▶ **WORK TO BE COMPLETED**:
Repeat only the stretch of lines below that runs from the line with "Image resolution: width=1470, height=956." through the line with "[ tárgy ] (317, 162)", unaltered.

-- TASK INPUTS follows --

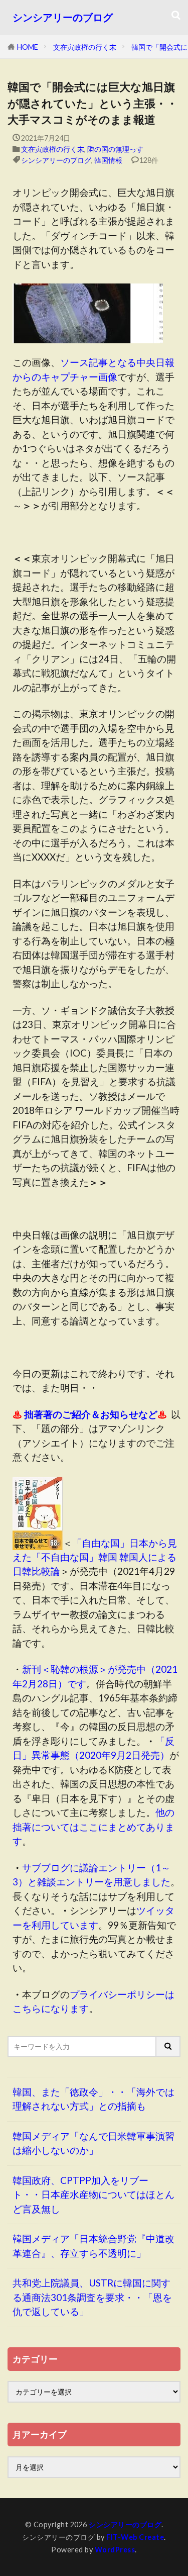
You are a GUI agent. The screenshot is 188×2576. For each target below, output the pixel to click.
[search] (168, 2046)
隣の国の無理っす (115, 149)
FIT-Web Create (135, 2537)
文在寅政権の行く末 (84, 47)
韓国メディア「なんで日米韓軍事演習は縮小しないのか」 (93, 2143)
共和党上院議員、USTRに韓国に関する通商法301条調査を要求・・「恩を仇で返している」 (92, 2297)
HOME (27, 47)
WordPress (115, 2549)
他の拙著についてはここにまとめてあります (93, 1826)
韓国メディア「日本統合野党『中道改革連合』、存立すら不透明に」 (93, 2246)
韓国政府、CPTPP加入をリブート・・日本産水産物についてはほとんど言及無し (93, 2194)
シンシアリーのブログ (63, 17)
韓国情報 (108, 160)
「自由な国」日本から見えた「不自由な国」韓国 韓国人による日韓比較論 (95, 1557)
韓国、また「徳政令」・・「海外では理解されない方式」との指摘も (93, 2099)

-- TASK INPUTS concluded --
-- TASK INPUTS follows --

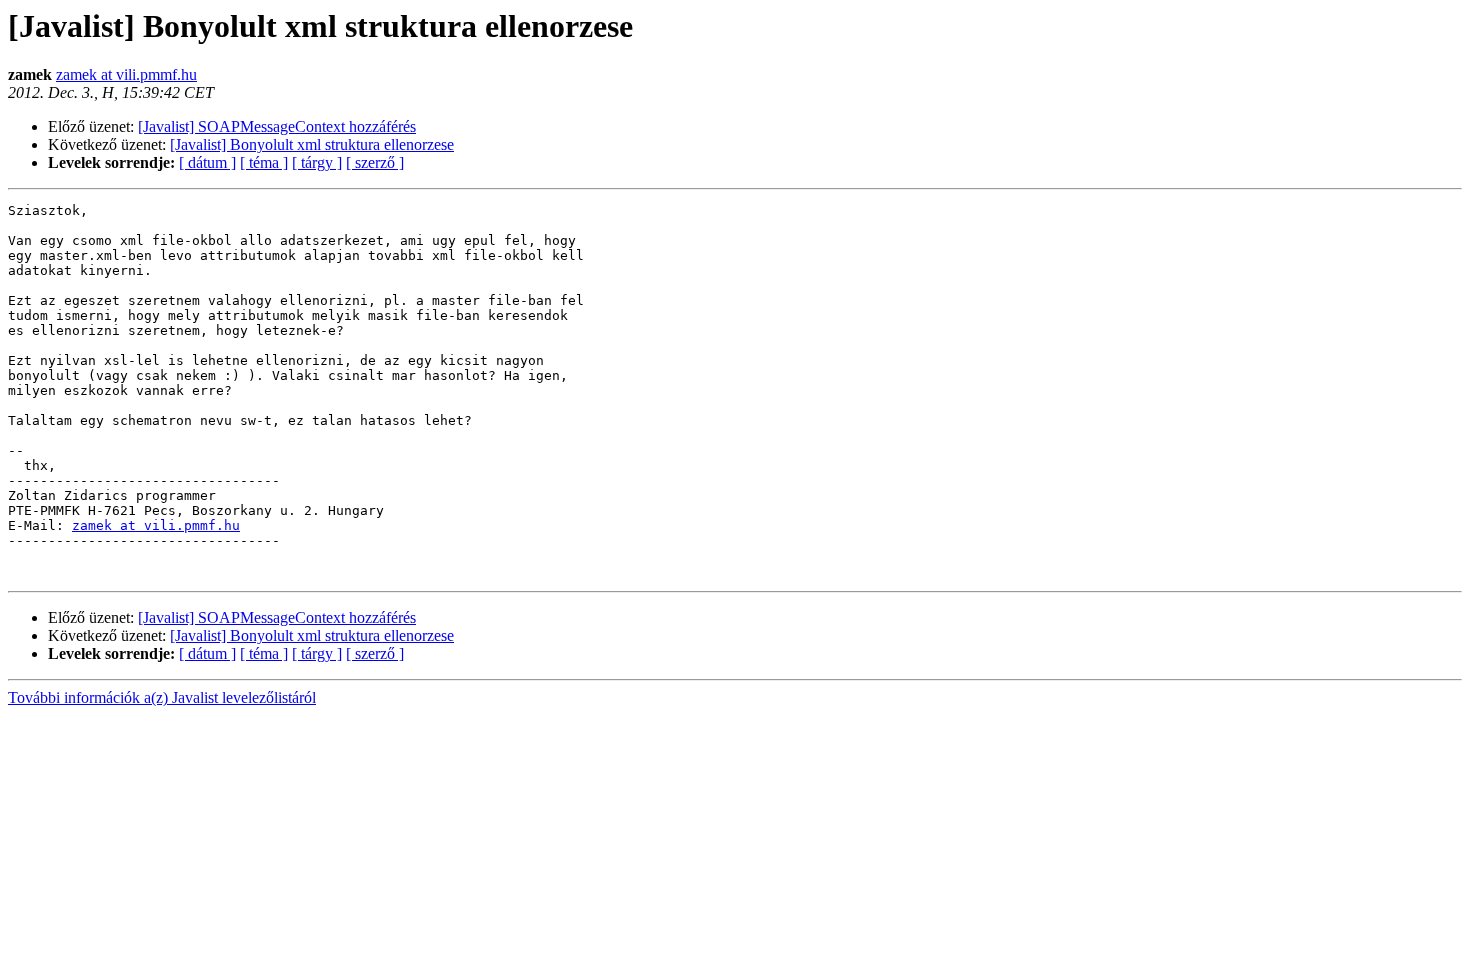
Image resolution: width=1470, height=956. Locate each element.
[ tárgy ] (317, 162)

-- TASK INPUTS concluded --

▶ **ANSWER SECTION**:
Image resolution: width=1470, height=956. Locate each element.
[ tárgy ] (317, 162)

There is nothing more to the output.